Material:
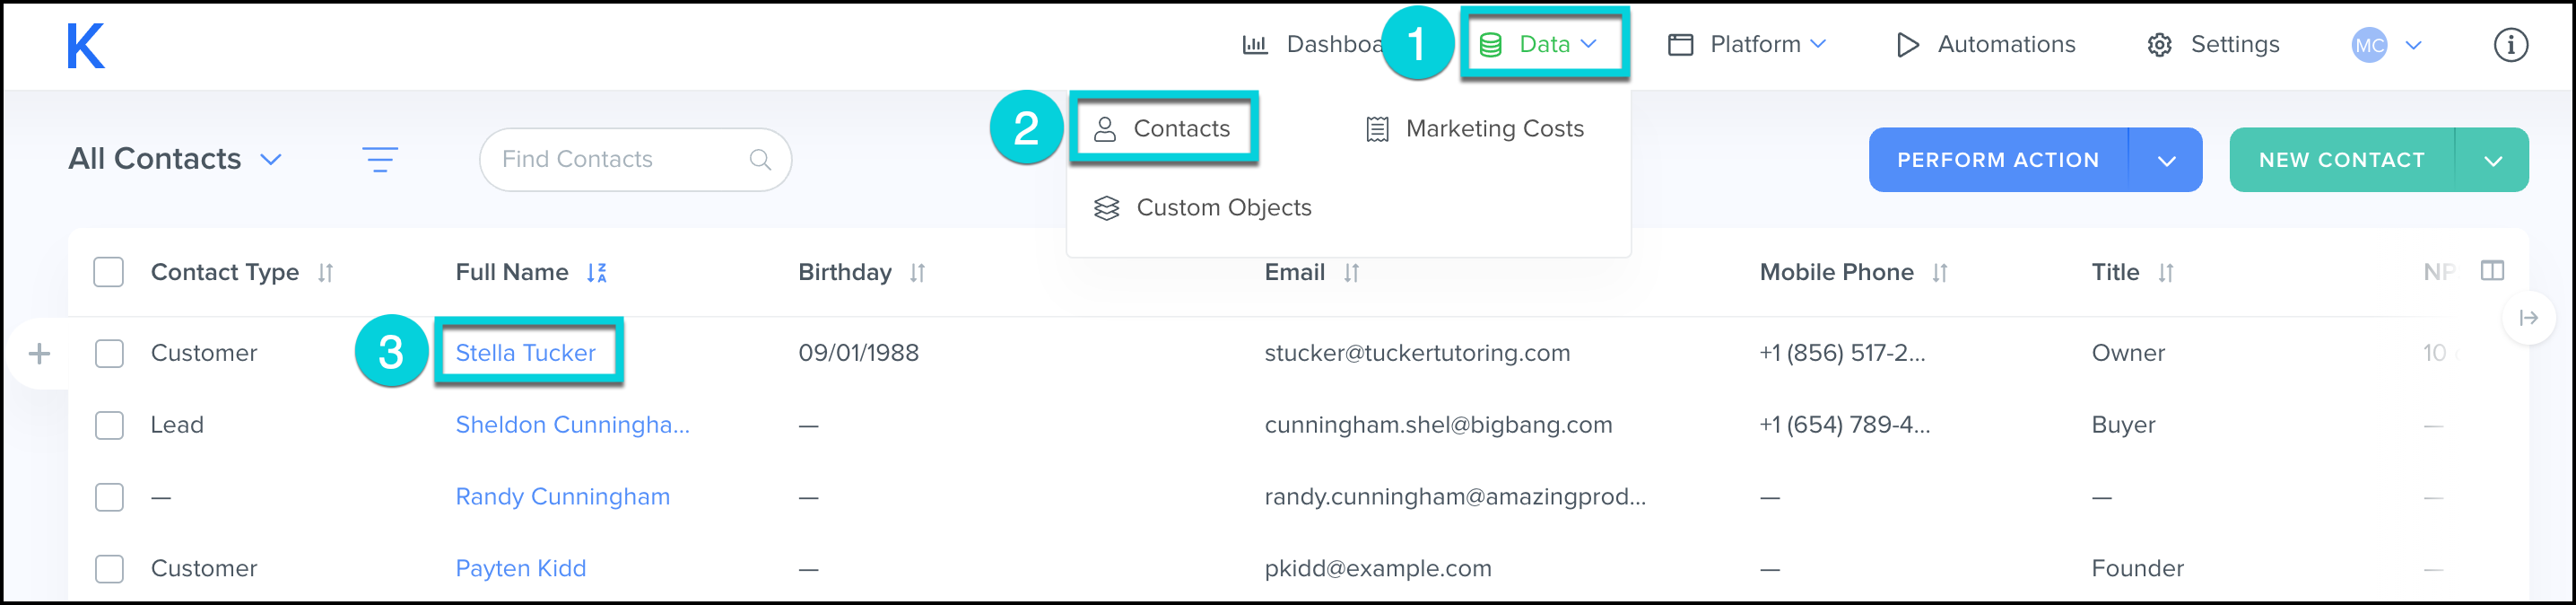The width and height of the screenshot is (2576, 605).
Task: Open the column layout chooser icon
Action: tap(2491, 271)
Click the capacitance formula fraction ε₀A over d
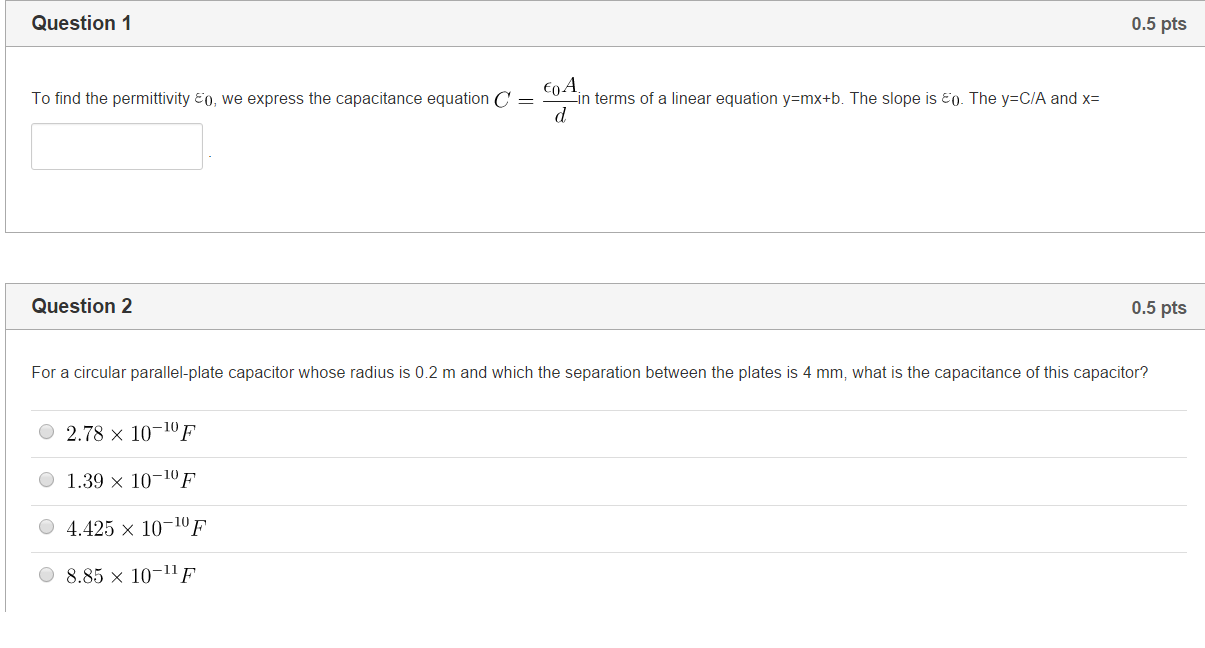This screenshot has height=648, width=1205. coord(561,100)
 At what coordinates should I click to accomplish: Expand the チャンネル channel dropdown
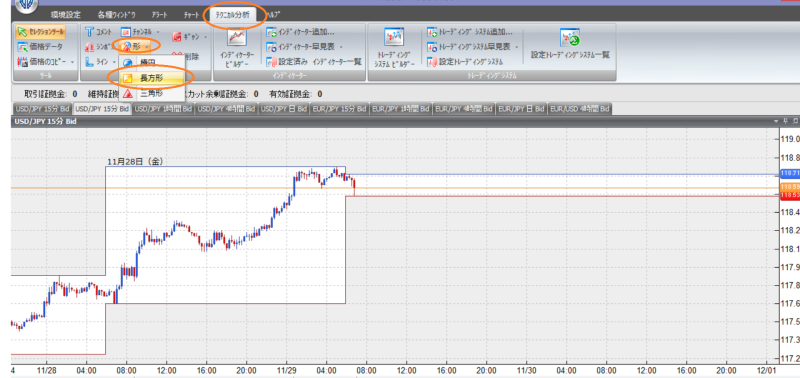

Goal: Rewrite the rows above with "dropdown" swapped for "menu" and everything else kept the same. Leave the pictures out.

Correct response:
The width and height of the screenshot is (2576, 605).
Task: Open the column layout chooser icon
Action: tap(2491, 271)
Click the capacitance formula fraction ε₀A over d
This screenshot has height=648, width=1205. coord(561,100)
 At what coordinates should I click to accomplish: Expand the チャンネル channel menu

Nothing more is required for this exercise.